Für die erkrankte Jurgita Adamonyté fällt das Octavian-Debüt in dieser Aufführung aus. Kurzfristig springt Alexandra Kadurina ein. Ihr metal­li­scher Mezzo flackert manchmal in hohen Lagen, was auch der zeitlich knappen Einar­beitung in die Insze­nierung geschuldet sein mag. Umso respek­tabler, wie sie den Weg des 17-jährigen Octavian vom Bub zum Mann anschaulich macht. Brillant debütiert Elena Sancho Pereg als wunder­schöne Sophie, sicher auch eine Ideal-Partie für ihren leicht anspre­chenden, natür­lichen Sopran. Sie zeigt stimmlich und darstel­le­risch ein tempe­ra­ment­volles Mädchen von neckisch-naiv, ängstlich bis trotzig und wütend. Bjarni Thor Krist­insson erfüllt die Buffo-Erwar­tungen an einen Ochs auf Lerchenau als groben Klotz vom Lande in Gestalt, Stimme und öster­rei­chi­schem Schmäh, dessen Kenntnis er mögli­cher­wiese seiner Zeit an der Wiener Volksoper zu verdanken hat.

GMD Axel Kober gibt mit den Düssel­dorfer Sympho­nikern einen satten, spätro­man­ti­schen Klang­teppich, der gerade zu Beginn des ersten Aktes Octavian und Marschallin manches Mal zudeckt. Das mildert sich später. So bekommen die Rosen­ka­valier-Fans nicht nur bei Sahne­schnittchen wie Rosen­über­rei­chung und dem Terzett Hab‘ mir’s gelobt mit anschlie­ßendem Happy-End-Duett Ist ein Traum von Sophie und Octavian im dritten Akt ihren Ohren- und Augen­schmaus. Und auch die feinen, filigranen Strauss-Passagen mit mehr oder minder ironi­schen Wienerlied-Anklängen, aber auch der berühmte, wuchtige Rosen­ka­valier-Walzer lassen sich am Rhein gut hören.

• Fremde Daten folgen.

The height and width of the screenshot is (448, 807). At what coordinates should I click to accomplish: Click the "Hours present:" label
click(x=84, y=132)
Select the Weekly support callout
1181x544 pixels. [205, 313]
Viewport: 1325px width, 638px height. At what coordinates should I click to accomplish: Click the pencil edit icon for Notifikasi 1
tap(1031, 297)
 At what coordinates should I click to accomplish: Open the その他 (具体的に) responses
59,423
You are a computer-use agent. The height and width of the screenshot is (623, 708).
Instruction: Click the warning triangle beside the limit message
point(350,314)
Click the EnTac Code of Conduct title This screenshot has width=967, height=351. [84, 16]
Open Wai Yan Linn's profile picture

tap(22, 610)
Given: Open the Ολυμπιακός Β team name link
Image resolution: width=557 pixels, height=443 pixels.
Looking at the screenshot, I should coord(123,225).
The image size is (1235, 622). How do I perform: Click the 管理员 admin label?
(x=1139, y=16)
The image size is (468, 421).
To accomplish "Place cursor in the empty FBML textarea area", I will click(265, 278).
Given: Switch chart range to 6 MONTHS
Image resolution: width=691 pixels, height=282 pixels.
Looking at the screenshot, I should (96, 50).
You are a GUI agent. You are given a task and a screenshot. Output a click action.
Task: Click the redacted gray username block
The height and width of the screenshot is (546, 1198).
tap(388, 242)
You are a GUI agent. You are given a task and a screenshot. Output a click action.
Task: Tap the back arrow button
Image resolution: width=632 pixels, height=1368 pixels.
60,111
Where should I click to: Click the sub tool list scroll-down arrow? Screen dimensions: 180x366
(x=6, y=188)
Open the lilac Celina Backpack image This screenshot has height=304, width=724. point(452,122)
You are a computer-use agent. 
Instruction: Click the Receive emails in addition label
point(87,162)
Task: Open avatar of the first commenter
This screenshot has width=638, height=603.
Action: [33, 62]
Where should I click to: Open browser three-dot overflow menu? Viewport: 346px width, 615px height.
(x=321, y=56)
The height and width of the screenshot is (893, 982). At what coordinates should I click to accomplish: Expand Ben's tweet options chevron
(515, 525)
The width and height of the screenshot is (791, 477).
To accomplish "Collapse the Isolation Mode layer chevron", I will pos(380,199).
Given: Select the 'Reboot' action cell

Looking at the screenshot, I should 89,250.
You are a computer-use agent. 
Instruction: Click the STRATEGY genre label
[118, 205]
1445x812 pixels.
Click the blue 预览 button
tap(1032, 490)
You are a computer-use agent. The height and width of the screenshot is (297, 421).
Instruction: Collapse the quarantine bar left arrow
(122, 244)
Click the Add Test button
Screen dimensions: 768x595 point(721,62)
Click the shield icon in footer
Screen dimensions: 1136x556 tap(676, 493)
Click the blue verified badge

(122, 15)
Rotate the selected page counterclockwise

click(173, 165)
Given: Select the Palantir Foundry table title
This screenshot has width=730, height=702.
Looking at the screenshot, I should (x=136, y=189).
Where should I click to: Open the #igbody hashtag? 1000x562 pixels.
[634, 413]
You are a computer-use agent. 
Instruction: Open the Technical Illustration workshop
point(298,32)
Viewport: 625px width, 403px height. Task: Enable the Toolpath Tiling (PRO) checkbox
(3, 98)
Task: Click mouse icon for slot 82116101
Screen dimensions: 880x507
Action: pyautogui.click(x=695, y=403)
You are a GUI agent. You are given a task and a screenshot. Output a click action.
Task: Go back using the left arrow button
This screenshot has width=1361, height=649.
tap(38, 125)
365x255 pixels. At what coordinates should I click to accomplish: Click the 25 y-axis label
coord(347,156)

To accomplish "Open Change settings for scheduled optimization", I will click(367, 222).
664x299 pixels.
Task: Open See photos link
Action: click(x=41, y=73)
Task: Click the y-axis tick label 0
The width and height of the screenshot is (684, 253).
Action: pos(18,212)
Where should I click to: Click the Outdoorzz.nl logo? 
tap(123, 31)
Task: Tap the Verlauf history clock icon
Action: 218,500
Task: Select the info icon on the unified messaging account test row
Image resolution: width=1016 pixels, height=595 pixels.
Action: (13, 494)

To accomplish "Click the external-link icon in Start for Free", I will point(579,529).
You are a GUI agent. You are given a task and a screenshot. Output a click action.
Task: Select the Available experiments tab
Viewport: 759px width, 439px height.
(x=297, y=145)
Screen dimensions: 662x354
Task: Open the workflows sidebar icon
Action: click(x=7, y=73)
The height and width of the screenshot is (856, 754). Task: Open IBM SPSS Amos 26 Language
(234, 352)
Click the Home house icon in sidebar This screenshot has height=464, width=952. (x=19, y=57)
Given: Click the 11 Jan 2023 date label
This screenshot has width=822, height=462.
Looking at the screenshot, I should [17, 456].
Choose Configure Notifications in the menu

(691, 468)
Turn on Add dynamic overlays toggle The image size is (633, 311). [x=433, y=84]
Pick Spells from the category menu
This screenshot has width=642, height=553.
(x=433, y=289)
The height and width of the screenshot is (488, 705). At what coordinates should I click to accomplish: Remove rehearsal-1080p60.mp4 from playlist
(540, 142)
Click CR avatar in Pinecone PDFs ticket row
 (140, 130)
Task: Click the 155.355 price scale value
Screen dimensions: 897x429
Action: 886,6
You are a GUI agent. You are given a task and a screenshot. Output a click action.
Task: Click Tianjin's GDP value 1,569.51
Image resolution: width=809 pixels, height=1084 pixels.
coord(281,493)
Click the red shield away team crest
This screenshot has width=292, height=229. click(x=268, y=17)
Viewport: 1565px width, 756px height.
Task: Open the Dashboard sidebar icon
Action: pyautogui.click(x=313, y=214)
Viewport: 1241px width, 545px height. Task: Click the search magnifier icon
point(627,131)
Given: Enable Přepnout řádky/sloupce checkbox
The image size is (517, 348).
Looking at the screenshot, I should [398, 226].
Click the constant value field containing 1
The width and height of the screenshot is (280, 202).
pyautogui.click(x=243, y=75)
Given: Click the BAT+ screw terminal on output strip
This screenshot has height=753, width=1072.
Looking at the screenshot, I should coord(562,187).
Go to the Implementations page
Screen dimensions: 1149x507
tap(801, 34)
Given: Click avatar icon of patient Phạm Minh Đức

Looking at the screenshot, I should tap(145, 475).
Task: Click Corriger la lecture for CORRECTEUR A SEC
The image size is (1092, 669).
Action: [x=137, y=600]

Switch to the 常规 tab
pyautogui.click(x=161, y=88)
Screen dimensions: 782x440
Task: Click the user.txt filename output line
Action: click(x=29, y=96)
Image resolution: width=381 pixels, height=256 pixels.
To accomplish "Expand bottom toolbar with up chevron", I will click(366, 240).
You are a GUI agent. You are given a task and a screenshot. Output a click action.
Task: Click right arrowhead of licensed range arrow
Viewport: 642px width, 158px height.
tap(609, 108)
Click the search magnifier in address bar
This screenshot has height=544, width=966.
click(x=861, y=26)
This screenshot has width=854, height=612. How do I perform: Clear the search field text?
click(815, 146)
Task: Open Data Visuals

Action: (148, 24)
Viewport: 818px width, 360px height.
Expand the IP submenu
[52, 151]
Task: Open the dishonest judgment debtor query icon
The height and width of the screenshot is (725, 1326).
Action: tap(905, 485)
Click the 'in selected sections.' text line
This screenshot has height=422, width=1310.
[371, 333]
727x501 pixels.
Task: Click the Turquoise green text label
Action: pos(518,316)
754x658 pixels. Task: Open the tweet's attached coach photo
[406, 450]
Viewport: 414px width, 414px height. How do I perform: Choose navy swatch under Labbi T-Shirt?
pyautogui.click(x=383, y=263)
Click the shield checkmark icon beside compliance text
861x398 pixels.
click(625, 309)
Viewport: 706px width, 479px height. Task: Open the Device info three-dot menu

Bravi für Solisten, Dirigent und Orchester, viel Applaus für das Ensemble inklusive des gut geführten Chors unter Leitung von Gerhard Michalski und des Kinder­chors, geleitet von Justine Wanat.

Die viereinhalb Stunden mit Kalauer-Komik, nachdenk­lichem Herz-Schmerz und Liebes­se­ligkeit hat Strauss jedoch nicht nur in reiner Harmonie kompo­niert. Das schlägt wohl einige in die Flucht. Zumindest gibt es in der gut verkauften Vorstellung nach dem zweiten Akt deutlich mehr freie Plätze als zu Beginn.